UBT - Founder wrote:With so many sources of signals, (mobile phones, microwave links, wifi routers etc), it doesn't take a rocket scientist to figure out that with just a bit of circuitry, one could collect the radio frequencies and turn them into another form of energy...
It is very rare for broadcast radio signals to exceed 0.00025 mw/m2 inside a house, with VHF/UHF signals rarely exceeding 0.000007 mw/m2.
At a distance of 25 - 100m from a mobile phone base station, power levels of 0.1 mW/m2 - 3.0 mW/m2 may be expected.
So mobile 'phone signals will generally swamp any television/radio ones.
A 1 square metre RF antenna would collect 0.1 - 3 watts of power.

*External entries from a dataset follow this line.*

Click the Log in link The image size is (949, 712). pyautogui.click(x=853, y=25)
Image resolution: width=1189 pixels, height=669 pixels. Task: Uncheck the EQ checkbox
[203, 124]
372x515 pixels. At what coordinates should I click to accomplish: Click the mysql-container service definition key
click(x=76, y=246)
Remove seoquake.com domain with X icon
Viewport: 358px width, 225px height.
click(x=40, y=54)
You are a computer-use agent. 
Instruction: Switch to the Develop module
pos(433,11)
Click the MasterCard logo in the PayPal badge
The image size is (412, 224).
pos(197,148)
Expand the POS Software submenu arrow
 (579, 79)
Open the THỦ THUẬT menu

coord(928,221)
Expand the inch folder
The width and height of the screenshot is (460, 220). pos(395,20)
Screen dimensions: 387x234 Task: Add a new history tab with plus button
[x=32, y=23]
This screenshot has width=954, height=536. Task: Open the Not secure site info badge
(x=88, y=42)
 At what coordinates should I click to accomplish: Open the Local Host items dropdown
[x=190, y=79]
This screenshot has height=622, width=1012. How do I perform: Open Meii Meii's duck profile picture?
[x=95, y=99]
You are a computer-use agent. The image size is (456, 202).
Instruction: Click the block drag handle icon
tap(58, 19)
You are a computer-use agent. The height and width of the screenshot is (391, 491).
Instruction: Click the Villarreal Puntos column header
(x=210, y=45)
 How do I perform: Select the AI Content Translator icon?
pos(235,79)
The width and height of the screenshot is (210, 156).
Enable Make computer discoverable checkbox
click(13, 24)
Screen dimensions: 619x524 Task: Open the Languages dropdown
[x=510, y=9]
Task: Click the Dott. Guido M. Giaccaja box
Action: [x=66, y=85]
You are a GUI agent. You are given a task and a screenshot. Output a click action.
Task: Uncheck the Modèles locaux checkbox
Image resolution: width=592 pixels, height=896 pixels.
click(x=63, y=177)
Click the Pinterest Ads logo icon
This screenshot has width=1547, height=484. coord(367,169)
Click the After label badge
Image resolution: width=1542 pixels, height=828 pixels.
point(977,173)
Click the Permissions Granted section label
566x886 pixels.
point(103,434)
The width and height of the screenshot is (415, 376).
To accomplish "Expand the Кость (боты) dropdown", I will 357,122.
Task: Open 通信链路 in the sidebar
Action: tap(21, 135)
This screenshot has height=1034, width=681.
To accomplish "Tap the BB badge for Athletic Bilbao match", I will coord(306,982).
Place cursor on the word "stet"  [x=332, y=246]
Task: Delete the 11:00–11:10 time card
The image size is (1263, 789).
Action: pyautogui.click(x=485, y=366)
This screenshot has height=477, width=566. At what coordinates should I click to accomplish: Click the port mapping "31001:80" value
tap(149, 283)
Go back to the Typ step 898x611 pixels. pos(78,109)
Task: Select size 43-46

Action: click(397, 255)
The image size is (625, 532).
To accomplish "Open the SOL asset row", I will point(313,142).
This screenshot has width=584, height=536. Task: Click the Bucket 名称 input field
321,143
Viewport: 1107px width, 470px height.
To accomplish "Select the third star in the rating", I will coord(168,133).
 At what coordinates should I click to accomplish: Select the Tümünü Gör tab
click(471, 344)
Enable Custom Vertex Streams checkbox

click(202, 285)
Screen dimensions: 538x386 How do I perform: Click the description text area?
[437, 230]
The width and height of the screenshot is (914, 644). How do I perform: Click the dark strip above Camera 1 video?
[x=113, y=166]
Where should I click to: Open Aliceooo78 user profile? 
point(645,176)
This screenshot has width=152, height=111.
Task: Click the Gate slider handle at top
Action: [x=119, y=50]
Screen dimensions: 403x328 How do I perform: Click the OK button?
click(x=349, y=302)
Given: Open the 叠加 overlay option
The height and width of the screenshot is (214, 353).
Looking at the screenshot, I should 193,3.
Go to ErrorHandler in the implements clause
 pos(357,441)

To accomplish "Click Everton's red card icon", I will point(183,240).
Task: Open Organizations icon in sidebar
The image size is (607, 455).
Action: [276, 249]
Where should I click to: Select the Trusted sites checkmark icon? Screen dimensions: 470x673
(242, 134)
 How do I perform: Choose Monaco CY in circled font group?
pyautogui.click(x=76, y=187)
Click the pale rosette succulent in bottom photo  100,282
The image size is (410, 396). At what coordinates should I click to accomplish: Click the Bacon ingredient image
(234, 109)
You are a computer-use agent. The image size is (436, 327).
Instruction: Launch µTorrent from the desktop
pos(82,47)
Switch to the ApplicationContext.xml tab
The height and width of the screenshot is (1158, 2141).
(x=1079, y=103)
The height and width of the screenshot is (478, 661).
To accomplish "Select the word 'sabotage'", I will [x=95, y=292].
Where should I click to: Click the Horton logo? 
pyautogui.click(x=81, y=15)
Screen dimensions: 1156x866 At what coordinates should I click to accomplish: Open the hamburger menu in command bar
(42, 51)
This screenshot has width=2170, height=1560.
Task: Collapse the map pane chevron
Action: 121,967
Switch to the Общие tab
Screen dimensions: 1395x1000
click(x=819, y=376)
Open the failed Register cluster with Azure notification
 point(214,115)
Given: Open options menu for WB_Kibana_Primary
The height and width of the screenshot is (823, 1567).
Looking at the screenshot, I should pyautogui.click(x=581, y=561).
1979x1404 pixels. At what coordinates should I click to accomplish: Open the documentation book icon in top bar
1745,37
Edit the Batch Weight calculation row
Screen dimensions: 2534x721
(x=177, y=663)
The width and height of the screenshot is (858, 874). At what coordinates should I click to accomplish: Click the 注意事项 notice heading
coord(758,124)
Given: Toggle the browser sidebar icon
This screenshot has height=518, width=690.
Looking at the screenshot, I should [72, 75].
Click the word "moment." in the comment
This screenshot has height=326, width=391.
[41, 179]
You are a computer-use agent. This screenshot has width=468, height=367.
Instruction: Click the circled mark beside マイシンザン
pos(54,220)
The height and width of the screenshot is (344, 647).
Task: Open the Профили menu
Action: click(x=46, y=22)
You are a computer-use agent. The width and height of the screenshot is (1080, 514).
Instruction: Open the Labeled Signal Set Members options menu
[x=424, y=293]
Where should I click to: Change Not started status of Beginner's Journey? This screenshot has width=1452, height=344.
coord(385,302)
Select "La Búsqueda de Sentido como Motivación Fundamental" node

At the same efficiency as current solar panels, it would produce 0.012 - 0.51 watts of power.
(The experiment in the paper was performed at 16000 mW per square metre RF power :o )
UBT - Founder wrote:After all, isn't that what an AM radio does - turns RF into sound?
Your standard radio consumes much more power than it produces!
UBT - Founder wrote:So, what I want is a small device that collects said RF signals, plugs into a micro-usb port, so I can recharge my smartphone for free....!!!!
An iPhone battery produces ~ 5.5 watts. @ 70% efficiency charging, it needs 7.8 watts to fully charge. An S3 battery produces ~ 7.98 watts, 11.4 watts to charge.
Use solar power to charge your 'phone, use USB to charge your 'phone but harvesting power from thin air won't charge your 'phone unless you're sitting under a mobile 'phone mast with an umbrella sized antenna and have 15 - 950 hours to spare!